In some of your post, you talk about the consumer not getting a fair deal. However the quote you gave me (above) is from a business saying that FOS is skewed in favour of the consumer.

 

But say you get what you want - and a court can have a final say. What effect would this have? Well, currently, the FOS considers the following when making a decision:

 

"fair and reasonable in the circumstances of each individual case. We take into account the law, rules, codes and good practice"

 

But, if what is mentioned in the above quote happens, you get rid of the fair and reasonable part. Instead it comes down o the letter of the law.

 

That's puts ordinary consumers at a huge disadvantage. Looking at a well known scandal - PPI - you'd have seen very few complaints upheld. Businesses normally did what was required of them when selling these policies. It is the Ombudsman's ability to look at what is 'fair and reasonable' in a certain case which allows many of these complaints to be upheld.

 

So while you've said that you wouldn't replace the Ombudsman with a court - your suggestion would effectively do just that.

 

Not many people will do it, due to cost, the complexity of the legal system etc. But I think having the ability to challenge a decision of the ombudsman will make the FOS take more care with their decisions. Decisions will soon stop being based on hearsay evidence (of banks), evidence produced by customers will start being taken in to consideration etc.

 

And here's a massive issue.

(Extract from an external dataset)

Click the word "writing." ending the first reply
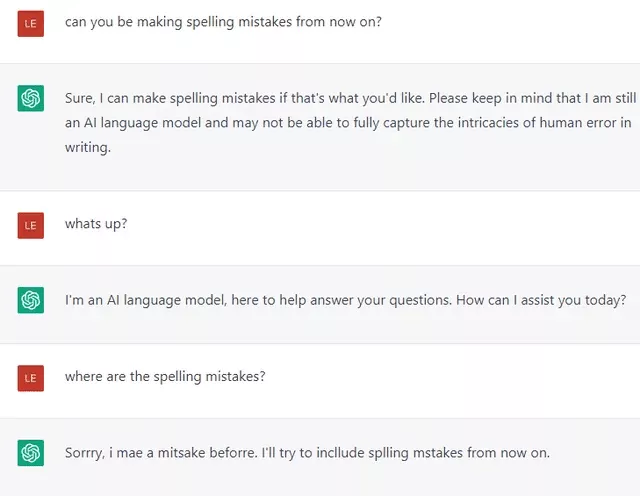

The part in bold that is. What's to stop businesses pushing the case to court - effectively forcing those who don't want to deal with the complexity of courts or who can afford to do so have to drop their case.

 

Also - customer evidence is taken into account. It's just that often, the evidence provided by customers just isn't as good as they think it is.

 

To me, the current situation is just fine. If you want to have you case dealt with by a court you can. If you want to go to the Ombudsman you can. If you want to go to the Ombudsman and then to court if you don't get the answer you want - you can.